## Bloco de texto:

************

Vistas finas
É conhecida a expressão “fazer vistas grossas” para significar a atitude de não querer ver aspectos de algo e sobretudo de atitudes. Costuma-se ouvir, por exemplo: Fulano fez vistas grossas ao fato de que tal pessoa tinha tais ou quais defeitos.
Há uma virtude oposta a essa atitude; constitui ela uma verdadeira riqueza para quem a possui.
O ter “vistas finas”, ou seja, perceber grandes consequências em indícios aparentemente pequenos. Esse dom, quando aplicado a assuntos elevados pode ser de grande proveito para si e para o próximo.
De autoria do Mons. João Clá, Fundador e Superior dos Arautos do Evangelho, a análise que transcrevemos a seguir, além de muito esclarecedora, mostra-nos o como se pode deduzir certezas de “pequenas” passagens do Evangelho e da Sagrada Escritura em geral. É uma questão de ter “vistas finas”.
Pelo teor do artigo, aliás pequeno, vê-se que brotou de um coração extremamente admirativo daquele a quem Deus quis chamar de Pai.
A provação de São José
Mons. João Scognamiglio Clá Dias, EP
Por ocasião da Encarnação o anjo revela que Maria será a Mãe de Jesus por obra do Espírito Santo, sem concurso humano.
Começava aí a provação de São José.

************

## Instruções das tarefas:
[a] Liste, sem repetir, todas as expressões que o texto sobre as vistas finas coloca entre aspas.
[b] Prossiga o texto sobre as vistas finas, começando logo após a última frase apresentada.
As linhas que vêm depois deste texto formam um material à parte, sem relação com ele.

## Dados fornecidos:
************

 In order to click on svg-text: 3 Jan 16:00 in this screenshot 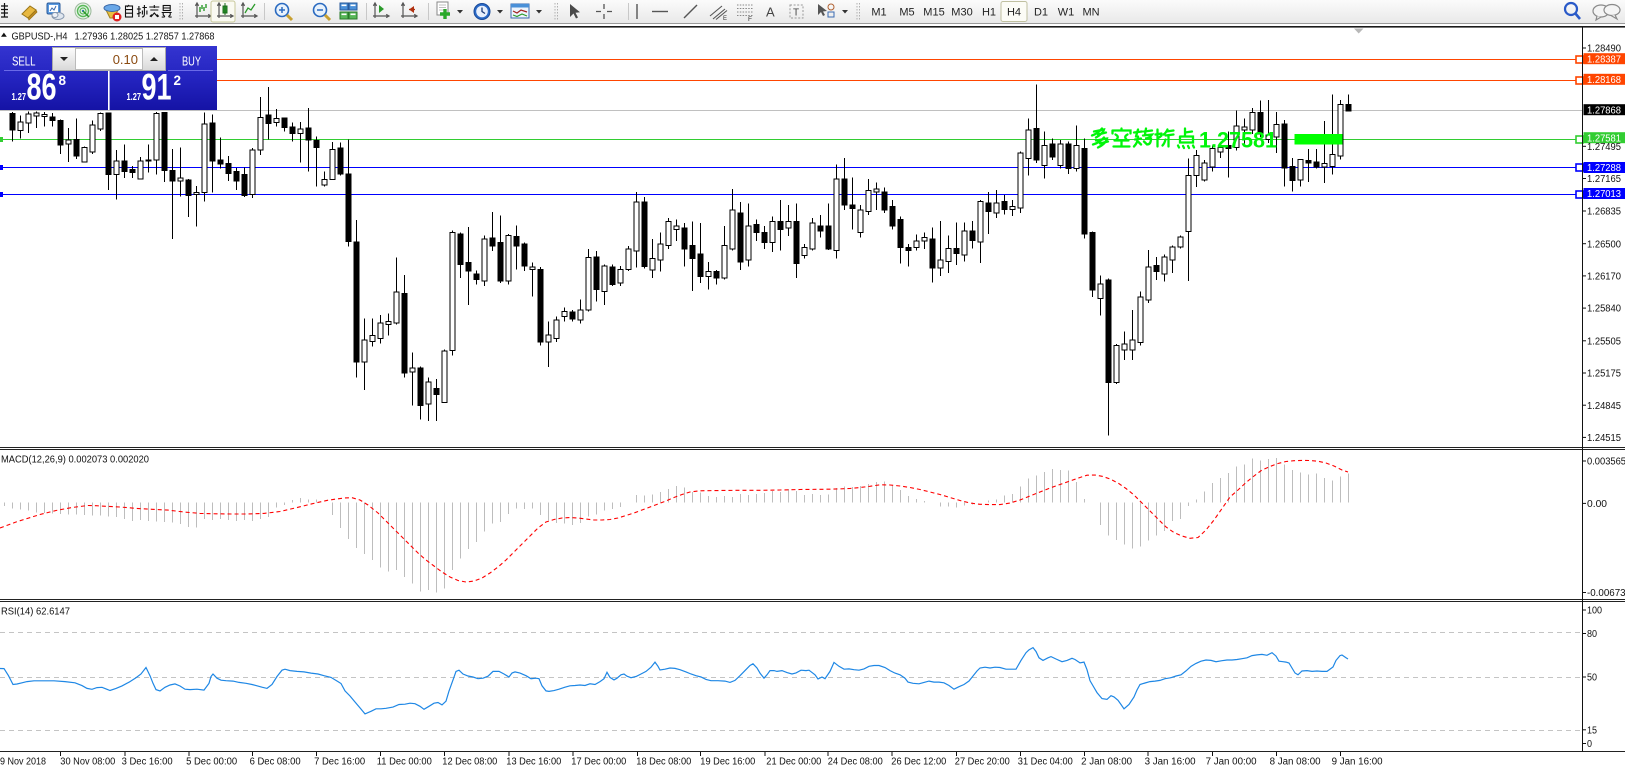, I will do `click(1170, 762)`.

************

## Tarefas resolvidas:
[a] “fazer vistas grossas”, “vistas finas”, “pequenas”

[b]
De acordo com os costumes da época o matrimônio israelita era constituído por dois atos distintos: esponsais e núpcias. Assim, ao afirmar que Maria “estava prometida em casamento a José e, antes de viverem juntos, Ela ficou grávida pela ação do Espírito Santo”, o Evangelista situa o momento da Encarnação do Verbo no período posterior à cerimônia do compromisso, mas antes de Maria ir habitar na casa do esposo.
Alguns meses depois, eram visíveis os sinais da gestação do Menino Jesus. Contudo, Ela nada disse ao esposo. E ele nada perguntou…
São José era justo, frisa o Evangelista. E diante dessa Virgem que lhe fora dada como esposa, tomou uma atitude humilde e admirativa. A santidade da Virgem Maria era inquestionável. Todavia, também evidente e inexplicável era a realidade. Ele compreendeu que se deparava com um mistério e aceitou sem reparos os desígnios divinos que não entendia.
E, diante do inexplicável, José quis fugir, abandonando a esposa grávida, subtraindo-se assim às obrigações impostas pela Lei. Deste modo, assumiria sobre si a infâmia de ter abandonado sem motivo a esposa inocente e o futuro filho. Foi esta a sua escolha.
Bem se compreende que ele tenha resolvido abandonar Maria “em segredo”, a fim de pô-La a salvo de qualquer suspeita. Mas, por que ocultar-Lhe essa decisão? Somente um extremo de delicadeza pode nos explicar esse silêncio: receava colocar sua Esposa na contingência de expor-lhe aquele mistério que ele, por humildade, julgava não ser digno de conhecer.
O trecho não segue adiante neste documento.